[Exercise directions] Among the entries below, one stretch runs from the line that contains "This screenshot has width=604, height=434." through the line that contains "Image resolution: width=1200 pixels, height=683". Repeat that stretch exactly, ends included, and only that.

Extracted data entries
[Start of section]

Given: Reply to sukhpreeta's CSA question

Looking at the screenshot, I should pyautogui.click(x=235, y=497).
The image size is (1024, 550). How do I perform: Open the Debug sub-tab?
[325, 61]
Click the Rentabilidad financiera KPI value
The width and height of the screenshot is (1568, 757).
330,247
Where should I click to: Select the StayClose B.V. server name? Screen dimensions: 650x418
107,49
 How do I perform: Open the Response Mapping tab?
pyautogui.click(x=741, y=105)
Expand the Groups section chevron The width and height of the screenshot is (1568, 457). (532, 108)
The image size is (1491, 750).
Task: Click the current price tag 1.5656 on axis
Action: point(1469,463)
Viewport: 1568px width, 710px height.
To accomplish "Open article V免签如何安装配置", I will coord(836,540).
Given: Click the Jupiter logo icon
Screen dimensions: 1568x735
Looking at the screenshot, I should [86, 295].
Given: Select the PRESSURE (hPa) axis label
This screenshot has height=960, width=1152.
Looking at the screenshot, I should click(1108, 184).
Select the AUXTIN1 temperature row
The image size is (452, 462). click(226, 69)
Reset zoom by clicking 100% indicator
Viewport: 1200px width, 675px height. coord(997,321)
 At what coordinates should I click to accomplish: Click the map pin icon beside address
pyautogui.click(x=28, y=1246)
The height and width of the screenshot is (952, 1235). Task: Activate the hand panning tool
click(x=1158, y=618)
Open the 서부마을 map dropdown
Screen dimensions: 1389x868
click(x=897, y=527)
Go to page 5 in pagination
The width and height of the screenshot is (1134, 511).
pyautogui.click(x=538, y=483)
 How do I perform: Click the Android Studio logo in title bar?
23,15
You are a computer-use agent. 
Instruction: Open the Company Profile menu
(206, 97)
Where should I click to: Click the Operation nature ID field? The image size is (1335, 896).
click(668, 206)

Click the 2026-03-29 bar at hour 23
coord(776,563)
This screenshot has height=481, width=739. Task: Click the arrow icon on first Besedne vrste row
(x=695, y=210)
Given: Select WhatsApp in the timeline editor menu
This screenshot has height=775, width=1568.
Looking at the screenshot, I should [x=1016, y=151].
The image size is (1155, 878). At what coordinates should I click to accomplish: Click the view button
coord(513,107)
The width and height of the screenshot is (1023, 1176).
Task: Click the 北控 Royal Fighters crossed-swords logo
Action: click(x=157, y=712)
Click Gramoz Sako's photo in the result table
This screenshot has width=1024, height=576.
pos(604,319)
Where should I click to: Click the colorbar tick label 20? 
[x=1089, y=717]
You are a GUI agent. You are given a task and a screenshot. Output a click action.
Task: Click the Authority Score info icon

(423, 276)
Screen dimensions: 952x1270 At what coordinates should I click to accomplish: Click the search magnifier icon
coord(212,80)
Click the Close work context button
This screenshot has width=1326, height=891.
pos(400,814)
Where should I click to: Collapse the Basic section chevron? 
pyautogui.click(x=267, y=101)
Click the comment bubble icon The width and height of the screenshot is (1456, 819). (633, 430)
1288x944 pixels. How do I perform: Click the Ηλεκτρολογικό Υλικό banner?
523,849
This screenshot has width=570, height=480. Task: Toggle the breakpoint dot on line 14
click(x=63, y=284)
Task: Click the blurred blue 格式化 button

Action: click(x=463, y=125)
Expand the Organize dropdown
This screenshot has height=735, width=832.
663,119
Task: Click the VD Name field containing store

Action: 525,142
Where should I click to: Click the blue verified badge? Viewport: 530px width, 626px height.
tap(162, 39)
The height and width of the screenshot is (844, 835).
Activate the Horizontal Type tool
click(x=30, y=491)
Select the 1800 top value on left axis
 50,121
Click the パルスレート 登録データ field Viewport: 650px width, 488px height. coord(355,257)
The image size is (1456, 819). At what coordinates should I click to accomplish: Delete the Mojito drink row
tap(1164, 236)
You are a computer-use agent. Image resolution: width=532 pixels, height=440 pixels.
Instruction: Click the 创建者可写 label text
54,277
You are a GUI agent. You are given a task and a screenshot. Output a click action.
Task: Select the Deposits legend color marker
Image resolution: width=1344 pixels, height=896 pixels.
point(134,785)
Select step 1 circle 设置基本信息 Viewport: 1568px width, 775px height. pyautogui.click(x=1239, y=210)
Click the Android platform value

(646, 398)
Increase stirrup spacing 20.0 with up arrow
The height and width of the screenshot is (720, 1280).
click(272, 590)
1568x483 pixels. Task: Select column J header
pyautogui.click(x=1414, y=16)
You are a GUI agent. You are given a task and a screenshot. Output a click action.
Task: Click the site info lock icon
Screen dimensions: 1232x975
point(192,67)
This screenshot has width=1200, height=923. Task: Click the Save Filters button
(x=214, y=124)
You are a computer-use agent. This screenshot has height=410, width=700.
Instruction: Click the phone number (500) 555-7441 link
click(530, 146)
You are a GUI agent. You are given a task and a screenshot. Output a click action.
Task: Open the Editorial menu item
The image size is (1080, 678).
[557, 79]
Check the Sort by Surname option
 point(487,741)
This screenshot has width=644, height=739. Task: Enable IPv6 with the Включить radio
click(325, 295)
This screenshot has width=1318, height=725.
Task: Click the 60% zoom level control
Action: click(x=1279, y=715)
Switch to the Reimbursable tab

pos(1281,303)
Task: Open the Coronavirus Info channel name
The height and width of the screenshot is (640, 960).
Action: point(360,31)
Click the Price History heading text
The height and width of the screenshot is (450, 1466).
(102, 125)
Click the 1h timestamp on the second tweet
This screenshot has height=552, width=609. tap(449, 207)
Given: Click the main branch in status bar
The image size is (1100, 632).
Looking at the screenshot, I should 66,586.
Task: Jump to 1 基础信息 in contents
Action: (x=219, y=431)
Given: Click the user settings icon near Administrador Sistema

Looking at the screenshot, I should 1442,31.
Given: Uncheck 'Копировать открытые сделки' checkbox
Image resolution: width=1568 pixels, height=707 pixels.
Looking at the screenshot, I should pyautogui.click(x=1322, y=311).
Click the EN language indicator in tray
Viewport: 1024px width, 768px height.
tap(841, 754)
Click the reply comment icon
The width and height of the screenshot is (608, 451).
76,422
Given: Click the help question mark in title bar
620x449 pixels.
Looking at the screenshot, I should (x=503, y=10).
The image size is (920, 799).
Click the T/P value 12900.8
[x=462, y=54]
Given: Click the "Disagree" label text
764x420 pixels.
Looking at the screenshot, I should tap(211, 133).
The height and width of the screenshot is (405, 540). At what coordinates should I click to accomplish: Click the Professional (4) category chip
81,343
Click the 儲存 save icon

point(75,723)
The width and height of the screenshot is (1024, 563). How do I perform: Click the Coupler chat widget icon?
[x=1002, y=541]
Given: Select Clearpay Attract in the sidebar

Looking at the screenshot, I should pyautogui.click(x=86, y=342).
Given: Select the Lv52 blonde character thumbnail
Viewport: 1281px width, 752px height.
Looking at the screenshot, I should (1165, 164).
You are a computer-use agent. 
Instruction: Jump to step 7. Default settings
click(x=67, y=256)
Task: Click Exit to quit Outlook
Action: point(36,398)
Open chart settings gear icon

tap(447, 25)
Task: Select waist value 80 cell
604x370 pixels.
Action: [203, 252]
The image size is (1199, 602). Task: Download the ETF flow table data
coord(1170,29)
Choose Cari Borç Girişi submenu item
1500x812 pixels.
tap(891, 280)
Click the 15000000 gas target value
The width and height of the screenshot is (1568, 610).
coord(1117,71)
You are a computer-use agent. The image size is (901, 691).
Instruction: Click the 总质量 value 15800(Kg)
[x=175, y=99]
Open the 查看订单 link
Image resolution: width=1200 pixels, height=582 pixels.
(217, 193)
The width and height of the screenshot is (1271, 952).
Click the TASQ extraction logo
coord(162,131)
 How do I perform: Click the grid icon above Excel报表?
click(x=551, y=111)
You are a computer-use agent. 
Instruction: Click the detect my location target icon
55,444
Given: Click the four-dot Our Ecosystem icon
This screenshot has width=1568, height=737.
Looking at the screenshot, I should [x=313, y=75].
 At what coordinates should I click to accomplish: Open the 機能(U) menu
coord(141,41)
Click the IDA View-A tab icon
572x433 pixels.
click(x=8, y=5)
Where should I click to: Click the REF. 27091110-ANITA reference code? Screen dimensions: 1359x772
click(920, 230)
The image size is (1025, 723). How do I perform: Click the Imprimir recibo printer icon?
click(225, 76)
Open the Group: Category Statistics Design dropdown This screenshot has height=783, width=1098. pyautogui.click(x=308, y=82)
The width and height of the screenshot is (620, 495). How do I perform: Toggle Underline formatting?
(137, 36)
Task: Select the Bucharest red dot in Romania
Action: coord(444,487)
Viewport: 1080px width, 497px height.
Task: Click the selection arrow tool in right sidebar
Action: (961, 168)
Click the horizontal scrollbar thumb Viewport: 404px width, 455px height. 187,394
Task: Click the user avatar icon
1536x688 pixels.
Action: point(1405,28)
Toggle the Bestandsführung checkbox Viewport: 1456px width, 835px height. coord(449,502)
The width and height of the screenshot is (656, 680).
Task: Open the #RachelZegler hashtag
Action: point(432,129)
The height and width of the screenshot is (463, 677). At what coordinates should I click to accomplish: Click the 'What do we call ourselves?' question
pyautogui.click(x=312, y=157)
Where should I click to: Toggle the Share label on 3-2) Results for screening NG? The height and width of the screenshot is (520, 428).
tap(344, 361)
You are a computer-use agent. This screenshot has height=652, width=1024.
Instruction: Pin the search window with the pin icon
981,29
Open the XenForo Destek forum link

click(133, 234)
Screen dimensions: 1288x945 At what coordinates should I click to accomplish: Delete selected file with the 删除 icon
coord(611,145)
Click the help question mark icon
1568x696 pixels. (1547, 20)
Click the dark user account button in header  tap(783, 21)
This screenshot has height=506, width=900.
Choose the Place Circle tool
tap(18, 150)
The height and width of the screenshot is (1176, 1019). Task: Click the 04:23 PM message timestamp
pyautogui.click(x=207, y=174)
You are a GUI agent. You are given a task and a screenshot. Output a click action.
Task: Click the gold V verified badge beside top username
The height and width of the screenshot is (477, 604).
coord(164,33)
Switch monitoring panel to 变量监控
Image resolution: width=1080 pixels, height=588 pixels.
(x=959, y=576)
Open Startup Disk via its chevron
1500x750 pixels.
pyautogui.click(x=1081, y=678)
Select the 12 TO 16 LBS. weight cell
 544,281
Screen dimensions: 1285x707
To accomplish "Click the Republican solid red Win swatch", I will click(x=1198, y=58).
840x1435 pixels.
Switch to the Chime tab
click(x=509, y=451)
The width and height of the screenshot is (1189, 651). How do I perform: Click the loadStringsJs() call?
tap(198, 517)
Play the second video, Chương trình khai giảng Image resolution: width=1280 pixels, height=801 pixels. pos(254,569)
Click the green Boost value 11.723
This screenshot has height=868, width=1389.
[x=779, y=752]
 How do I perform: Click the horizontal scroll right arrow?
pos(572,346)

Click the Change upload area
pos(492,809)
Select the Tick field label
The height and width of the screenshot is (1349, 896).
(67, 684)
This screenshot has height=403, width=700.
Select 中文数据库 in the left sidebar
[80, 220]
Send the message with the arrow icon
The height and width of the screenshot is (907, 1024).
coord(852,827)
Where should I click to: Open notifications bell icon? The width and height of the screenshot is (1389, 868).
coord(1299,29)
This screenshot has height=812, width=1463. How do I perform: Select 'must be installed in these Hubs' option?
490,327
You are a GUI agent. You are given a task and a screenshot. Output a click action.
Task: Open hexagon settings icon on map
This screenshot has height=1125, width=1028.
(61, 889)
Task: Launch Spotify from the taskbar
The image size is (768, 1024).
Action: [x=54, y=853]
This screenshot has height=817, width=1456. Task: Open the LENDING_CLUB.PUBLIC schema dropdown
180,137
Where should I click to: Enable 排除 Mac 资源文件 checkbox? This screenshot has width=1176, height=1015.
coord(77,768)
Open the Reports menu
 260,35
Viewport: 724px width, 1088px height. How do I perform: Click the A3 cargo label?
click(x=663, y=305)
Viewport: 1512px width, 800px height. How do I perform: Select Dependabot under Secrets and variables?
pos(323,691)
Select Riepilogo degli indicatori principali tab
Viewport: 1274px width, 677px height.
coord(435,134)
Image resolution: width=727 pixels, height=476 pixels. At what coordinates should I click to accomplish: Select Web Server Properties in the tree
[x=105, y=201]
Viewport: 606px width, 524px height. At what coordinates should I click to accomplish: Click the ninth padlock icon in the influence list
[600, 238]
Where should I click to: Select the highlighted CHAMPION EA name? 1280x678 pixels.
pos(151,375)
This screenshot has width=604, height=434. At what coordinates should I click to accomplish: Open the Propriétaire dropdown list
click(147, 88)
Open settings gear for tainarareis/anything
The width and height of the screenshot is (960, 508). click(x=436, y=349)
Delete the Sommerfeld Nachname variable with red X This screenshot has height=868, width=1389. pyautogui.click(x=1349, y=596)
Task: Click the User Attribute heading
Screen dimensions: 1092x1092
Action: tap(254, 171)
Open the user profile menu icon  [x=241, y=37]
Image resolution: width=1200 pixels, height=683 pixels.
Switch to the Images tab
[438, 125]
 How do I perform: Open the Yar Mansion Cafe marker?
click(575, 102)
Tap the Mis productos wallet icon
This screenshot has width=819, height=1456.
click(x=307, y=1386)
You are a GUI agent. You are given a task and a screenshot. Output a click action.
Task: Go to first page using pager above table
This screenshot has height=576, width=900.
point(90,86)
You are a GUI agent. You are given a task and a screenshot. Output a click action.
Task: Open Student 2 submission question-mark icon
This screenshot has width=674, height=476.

[End of section]

[Response to the exercise]
This screenshot has width=604, height=434. At what coordinates should I click to accomplish: Open the Propriétaire dropdown list
click(147, 88)
Open settings gear for tainarareis/anything
The width and height of the screenshot is (960, 508). click(x=436, y=349)
Delete the Sommerfeld Nachname variable with red X This screenshot has height=868, width=1389. pyautogui.click(x=1349, y=596)
Task: Click the User Attribute heading
Screen dimensions: 1092x1092
Action: tap(254, 171)
Open the user profile menu icon  [x=241, y=37]
Image resolution: width=1200 pixels, height=683 pixels.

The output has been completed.